И почему её обожествляют люди?

Сосуд она, в котором пустота,

Или огонь, мерцающий в сосуде?[3]

– Ты спрашиваешь, что я вижу в этой «обычной девочке»? От неё свет исходит, мама.

Мама взъерошила мне волосы и с грустью сказала;

– Вот так, наверное, и взрослеют дети. Ты вырос, Кирилл. А мы с отцом и не заметили…

====

[3] – Николай Заболоцкий "Некрасивая девочка"

Глава 15

За два дня до отъезда мы с Дашей вынуждены были прервать наши ежедневные «загулы», как говорила моя мама. У Даши были какие-то семейные дела, и я, чтобы скоротать время с пользой, решил эти дни заняться «тренировками», которые совсем забросил из-за наших встреч.

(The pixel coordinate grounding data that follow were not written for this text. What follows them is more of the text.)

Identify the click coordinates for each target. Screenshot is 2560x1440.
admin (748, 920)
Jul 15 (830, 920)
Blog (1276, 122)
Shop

Надо сказать, что уже, наверное, с неделю у меня ныли мои «татуировки» (о чём я, разумеется, ничего никому не говорил), и я почему-то чувствовал необходимость таких занятий.

Чтобы ничто не мешало, я на трамвае доехал до Ржевского лесопарка, где, найдя укромное место, привычно погрузился в то самое «двойное» состояние, находясь, как бы, и в нашем «корпускулярном» мире, и в его «волновой» ипостаси одновременно.

Просканировал пространство вокруг, «увидев» своим вторым волновым «зрением» всё живое, скрытое от обычного зрения, потянулся своим "вторым зрением" вдаль и тут же ощутил знакомые до боли флюктуации. Буквально через миг я оказался в эпицентре такого волнового смерча, что едва не выпал из своего двойного состояния. Но страха не было, потому, что я узнал своих давних знакомых, если можно так выразиться, невольных (а может и вольных, кто же их поймёт) виновников моей «хронотюрьмы», и одновременно моих же спасителей из неё и, подозреваю, спасителей вообще. А кроме того, также и моих наставников. Я ощущал эманации радости и дружелюбия, и постарался ответить тем же, что вызвало ответную реакцию «смеха».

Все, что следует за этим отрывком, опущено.